Lakers: the Team to Beat in NBA Playoffs

Published April 21st, 2000 - 02:00 GMT
Al Bawaba
Al Bawaba

A host of veteran-laden NBA teams take a run at the regular-season champions Los Angeles Lakers when the playoffs open Saturday. 

Now the NBA will see if Shaquille O'Neal and the Los Angeles Lakers, Hollywood's version of the Chicago Bulls, can dominate the league the way Michael Jordan's team did. 

With NBA scoring champion "Shaq" and guard Kobe Bryant leading the way, the Lakers rolled to a league-best 67-15 record and established themselves as runaway favorites to win the NBA title in the playoffs which open Saturday. 

"I'm like the Pythagorean theorem. There is no answer for me," O'Neal said. "I have not been programmed to become tired." 

The Lakers are coached by Phil Jackson, the man who guided the Bulls to six titles in eight years, and use the same triangle offensive scheme that Chicago worked to perfection. 

But waiting in the Western Conference playoffs are such foes as reigning champions San Antonio and Utah, who have swept the Lakers out of the postseason the past two years, and a Portland team led by ex-Chicago star Scottie Pippen. 

Throw in 50-game winners Phoenix and Minnesota and a trio of perennial Eastern Conference contenders in New York, Miami and Indiana and the Lakers' path has its share of pitfalls. 

First-round best-of-five matchups begin Saturday with Seattle at Utah and Phoenix at San Antonio in the West and Detroit at Miami and Philadelphia at Charlotte in the East. 

Starting Sunday are the other four opening round encounters -- Milwaukee at Eastern Conference champions Indiana, Toronto at New York, Minnesota at Portland and Sacramento at the Lakers. 

"The Lakers are the best team right now but they haven't won anything. I think the team to beat is still San Antonio," said Detroit All-Star guard Jerry Stackhouse. 

The Lakers' dodged a bullet when playmaker Kobe Bryant was declared fine, despite hurting his wrist in each of his club's final two games of the season. 
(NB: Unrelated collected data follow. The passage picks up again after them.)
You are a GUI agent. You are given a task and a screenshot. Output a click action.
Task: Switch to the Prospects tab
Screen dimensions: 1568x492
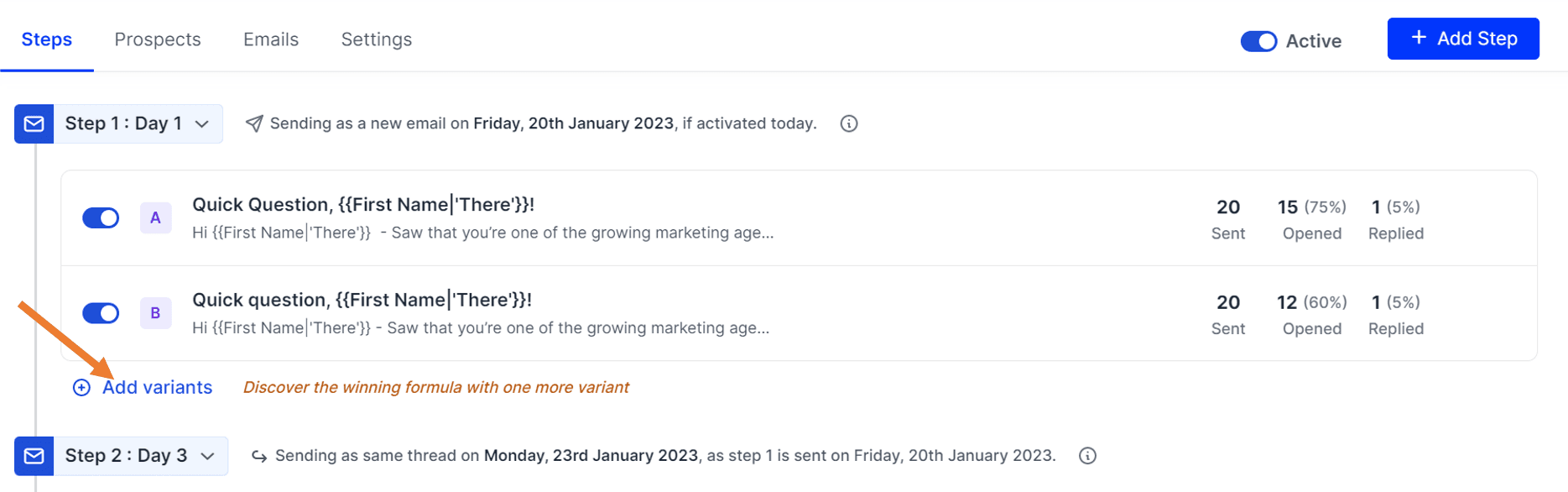click(158, 39)
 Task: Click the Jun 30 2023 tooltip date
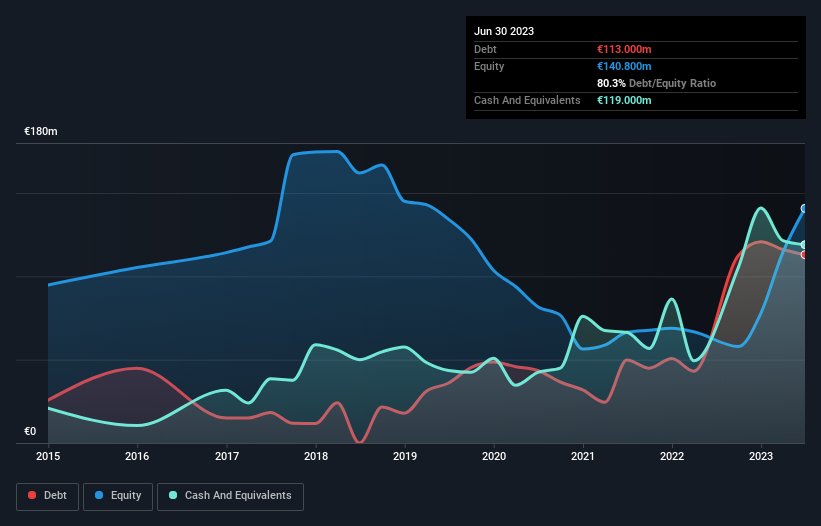tap(504, 31)
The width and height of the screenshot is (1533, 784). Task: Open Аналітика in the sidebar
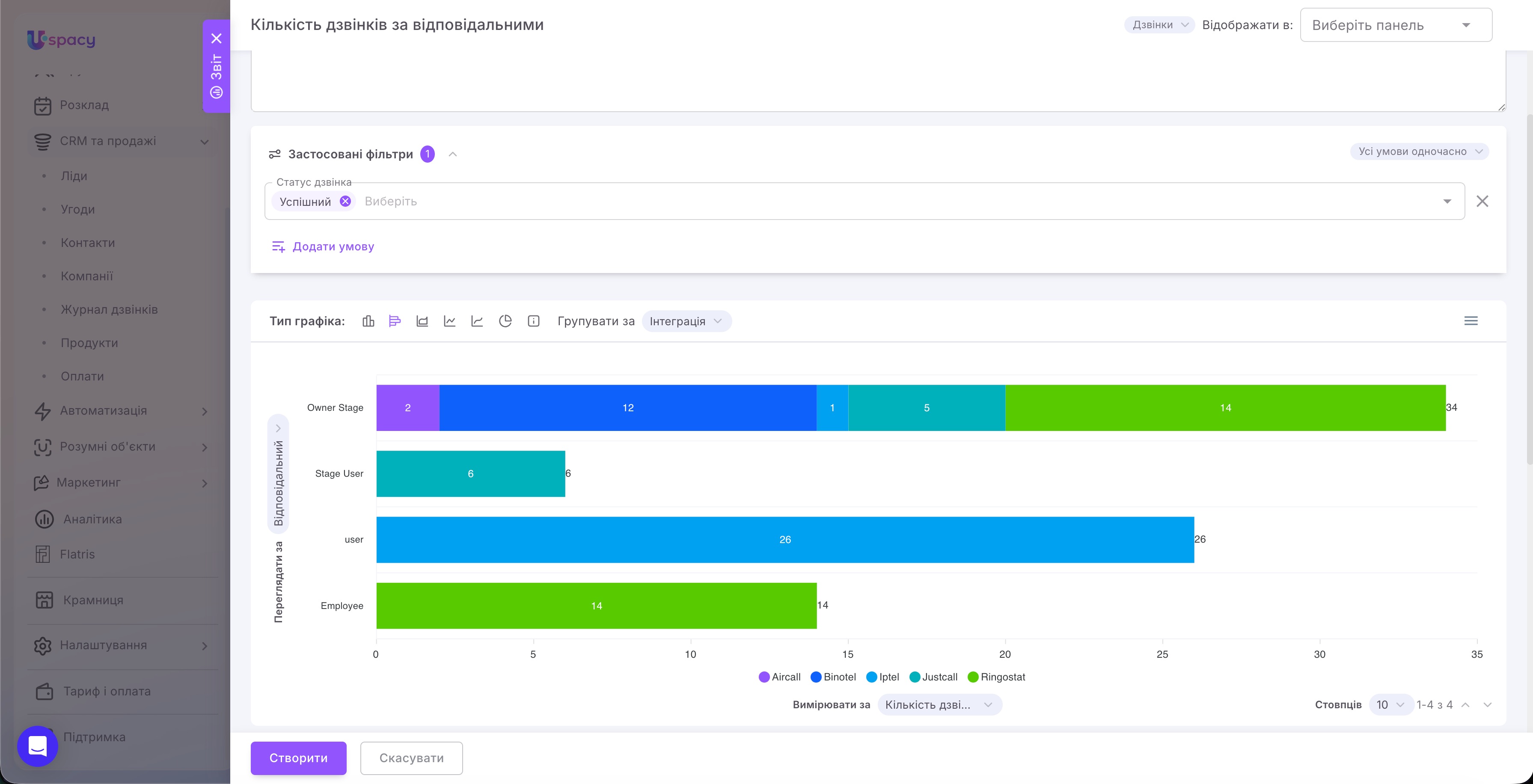pos(92,519)
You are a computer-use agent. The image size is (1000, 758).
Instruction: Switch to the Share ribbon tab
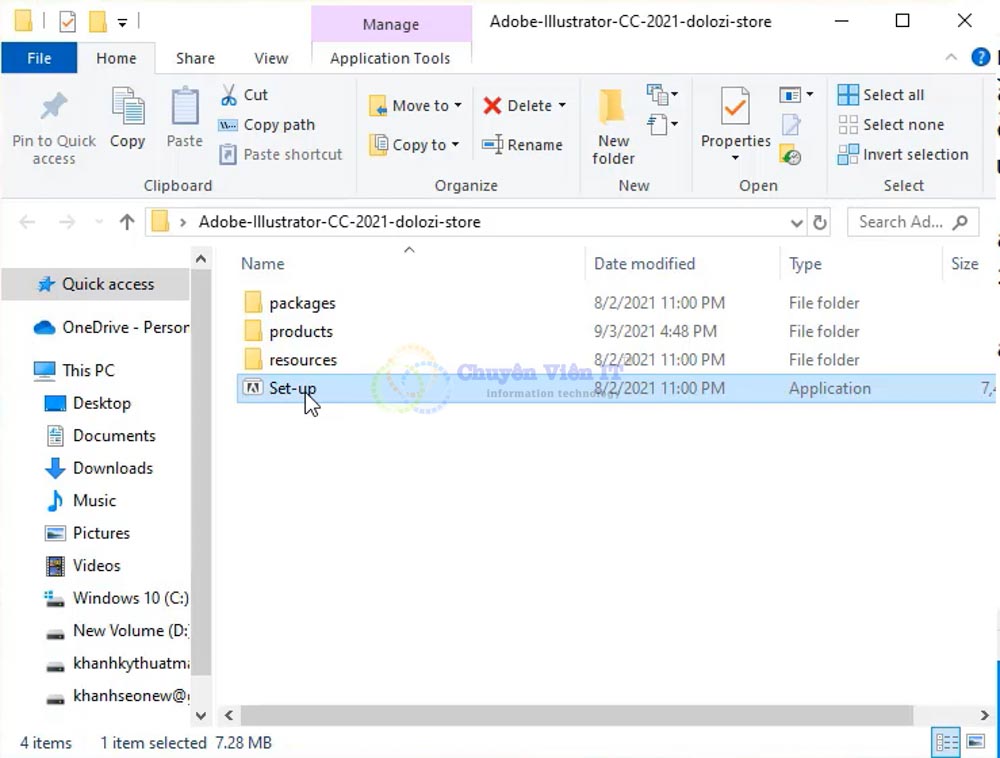pyautogui.click(x=195, y=58)
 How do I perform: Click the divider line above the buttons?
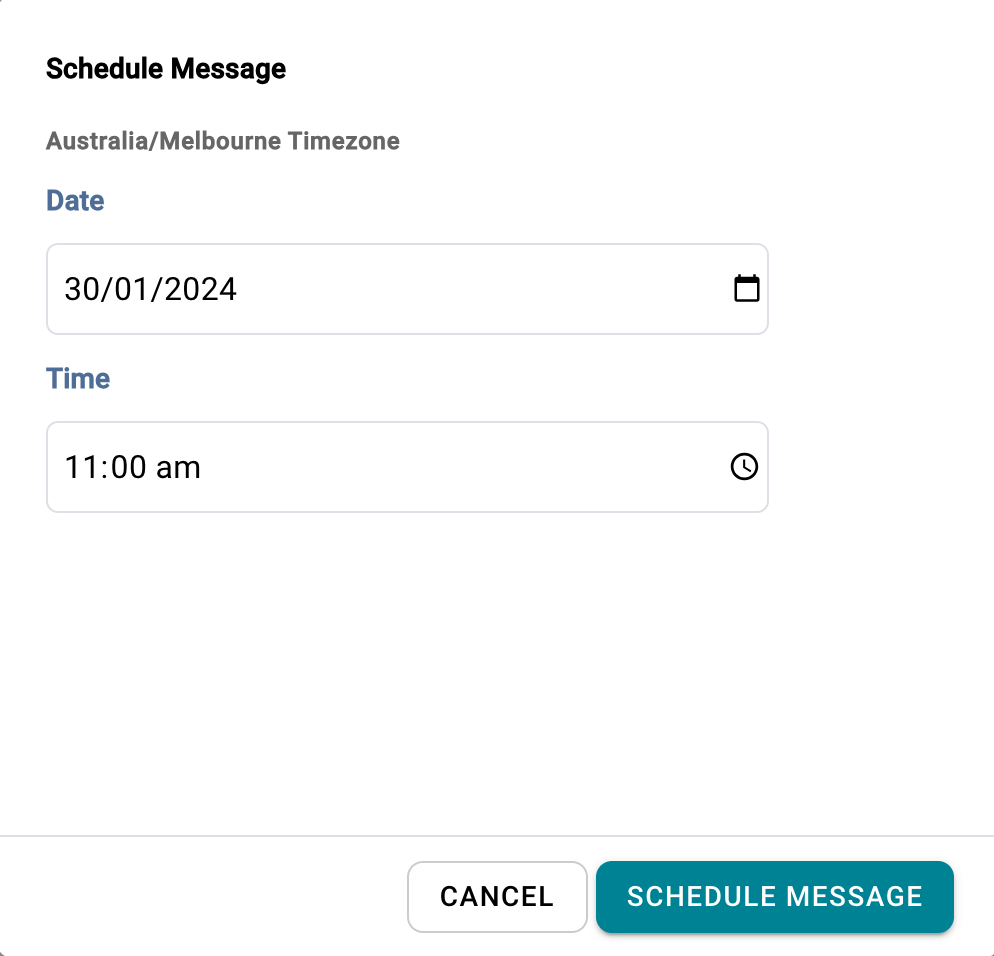tap(497, 835)
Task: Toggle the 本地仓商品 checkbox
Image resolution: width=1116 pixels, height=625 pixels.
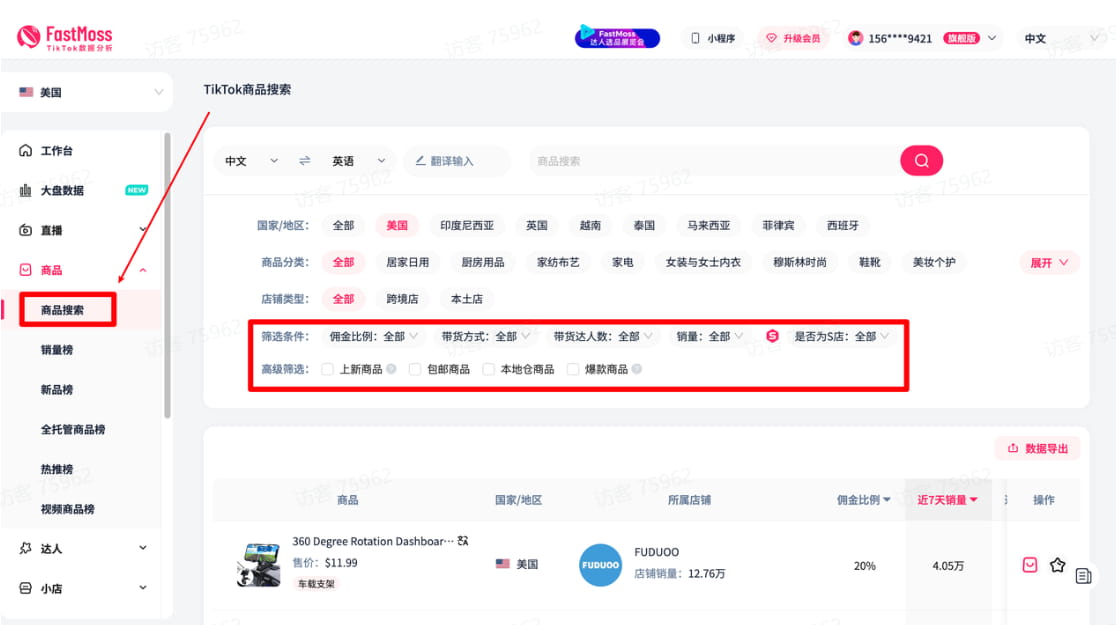Action: 489,369
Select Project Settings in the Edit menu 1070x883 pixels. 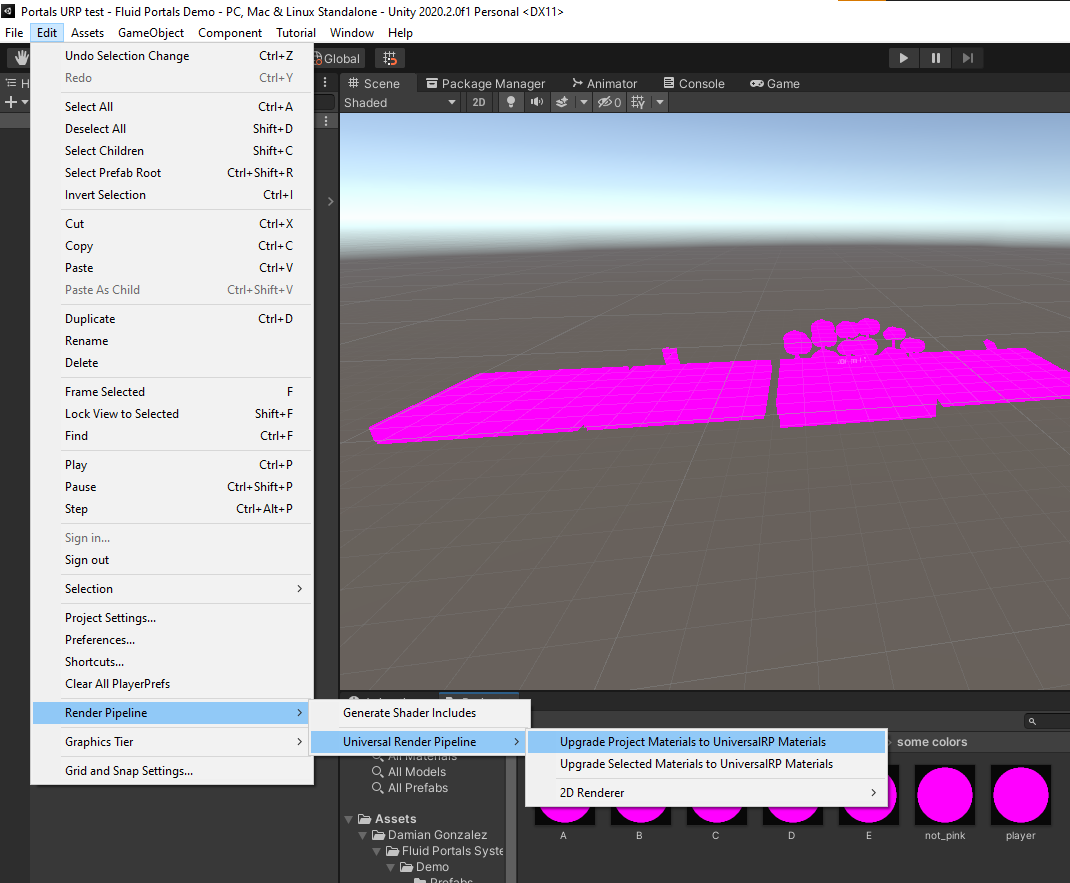[x=110, y=618]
For many veterans who watched Michael Jordan and the Chicago Bulls win six titles in eight years, this might be the last great run at a championship. 

Utah's Karl Malone, 36, and John Stockton have been in more playoff games than any men in NBA history without capturing a title, Malone's record 158 being 10 more than Stockton and 28 more than retiring teammate Jeff Hornacek. 

"The last four or five years there has become a sense of urgency, but you don't want to change everything you do," said Malone, who averaged 25.5 points and 9.6 rebounds. "I'll just keep doing what I do." 

San Antonio's David Robinson achieved his dream last year and Portland's Pippen joined Jordan's title spree. Both veterans want another title ring. 

New York center Patrick Ewing, a 15-year veteran, would be among the five players with the most playoff appearances if the Knicks advance to the final. But Toronto won the season series from New York 3-1. 

"We haven't brought our A game when we played them this year. We got our butts kicked," Ewing said. "Are we afraid of them? I'm not afraid of them. It's gonna be a great series. 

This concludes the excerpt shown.